2. The heat exchanger of claim 1, wherein:
- said groove is a failure groove;
- said bolt has one or more other sealing grooves therein each receiving a respective O-ring; and
- said failure groove has a greater depth than each of said one or more sealing grooves.
3. The heat exchanger of claim 2, wherein:
- said one or more sealing grooves are axially spaced between said failure groove and said location of said threaded engagement, such that said failure groove is on one axial side of said one or more sealing grooves, and said location of said threaded engagement is on the other distally opposite axial side of said one or more sealing grooves, such that upon torsional shear failure at said failure groove at said preselected location, the sealing at said one or more sealing grooves and their respective O-rings remains intact.
4. The heat exchanger of claim 2, wherein:
- said first path is connectable in fluid communication with a pump for drawing water from a body of water in which said marine engine is operated.
5. The heat exchanger of claim 1, further comprising:
- a second bolt which extends through a portion of said second end cap and is attached in threaded engagement with said tube bundle, said second bolt being configured to urge said second end cap toward said cylindrical portion when said second bolt is rotated into said threaded engagement with said tube bundle and to urge said second end cap away from said cylindrical portion when said second bolt is rotated out of said threaded engagement with said tube bundle.
6. (canceled)
7. The heat exchanger of claim 5, wherein:
- said first and second bolts are rotatably attached to said first and second end caps, respectively.

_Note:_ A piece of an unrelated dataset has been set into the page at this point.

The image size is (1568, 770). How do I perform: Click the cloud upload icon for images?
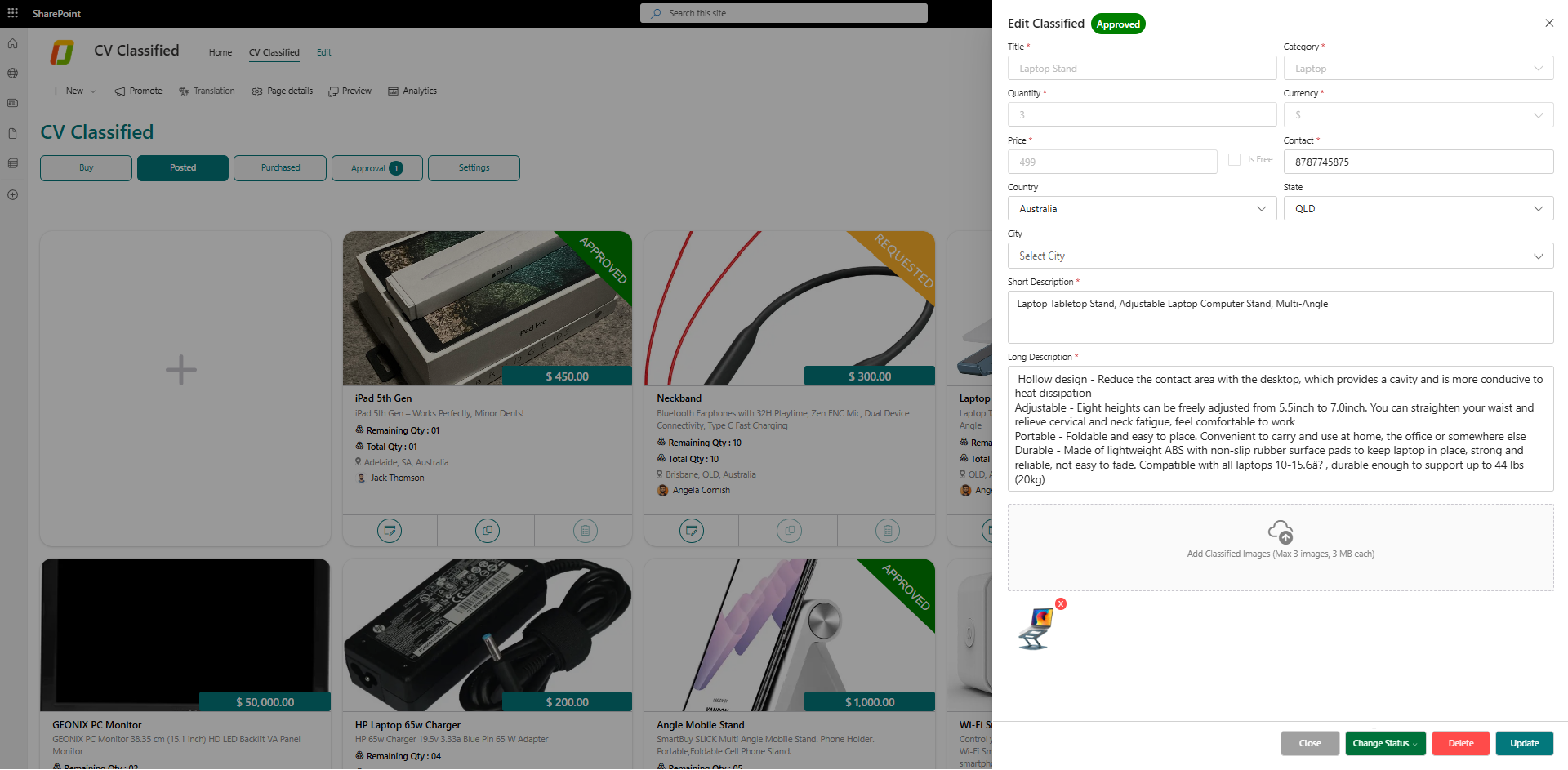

8. The heat exchanger of claim 1, further comprising:
- a thermostat disposed in thermal communication with said second liquid and in serial association with said second path, said thermostat being disposed within a thermostat housing which is attached to said nonmetallic shell.
9-20. (canceled)
21. A liquid to liquid heat exchanger for a marine engine cooling system, comprising:
- a nonmetallic shell comprising first and second end caps which are attached to a cylindrical portion of said nonmetallic shell;
- a tube bundle disposed within said nonmetallic shell, said tube bundle comprising a plurality of tubes, the internal cavities of said plurality of tubes being connected in fluid communication with each other to define a first path for a first liquid, said first path being connectable in fluid communication with a pump for drawing water from a body of water in which said marine engine is operated, said nonmetallic shell and said tube bundle being configured to cooperate with each other to define a second path for a second liquid which directs said second liquid to flow in thermal contact with outside surfaces of said plurality of tubes and which causes said first and second liquids to be disposed in thermal communication with each other, said second path being connectable in fluid communication with an internal cooling jacket of said marine engine;
- a thermostat disposed in thermal communication with said second liquid and in serial association with said second path, said thermostat being disposed within a thermostat housing which is attached to said nonmetallic shell, said thermostat housing being attached to a conduit which is formed as an integral portion of said nonmetallic shell, a first flange being formed as an integral part of said conduit and shaped to be attached to a second flange which is formed as an integral part of said thermostat housing;
- a first bolt which extends through a portion of said first end cap and is attached in threaded engagement with said tube bundle, said first bolt being configured to urge said first end cap toward said cylindrical portion when said first bolt is rotated into said threaded engagement with said tube bundle and to urge said first end cap away from said cylindrical portion when said first bolt is rotated out of said threaded engagement with said tube bundle, said first bolt being configured to fail in torsional shear at a preselected location on said first bolt upon an application of a predetermined magnitude of torque to a head of said bolt, said preselected location being axially displaced from said tube bundle;
- a second bolt which extends through a portion of said second end cap and is attached in threaded engagement with said tube bundle, said second bolt being configured to urge said second end cap toward said cylindrical portion when said second bolt is rotated into said threaded engagement with said tube bundle and to urge said second end cap away from said cylindrical portion when said second bolt is rotated out of said threaded engagement with said tube bundle, said first and second bolts are rotatably attached to said first and second end caps, respectively; and
- wherein said bolt has a groove therein at said preselected location and axially spaced from the location of said threaded engagement, said groove is a failure groove, said bolt has one or more other sealing grooves therein each receiving a respective O-ring, said failure groove has a greater depth than each of said one or more sealing grooves, said one or more sealing grooves are axially spaced between said failure groove and said location of said threaded engagement, such that said failure groove is on one axial side of said one or more sealing grooves, and said location of said threaded engagement is on the other distally opposite axial side of said one or more sealing grooves, such that upon torsional shear failure at said failure groove at said preselected location, the sealing at said one or more sealing grooves and their respective O-rings remains intact.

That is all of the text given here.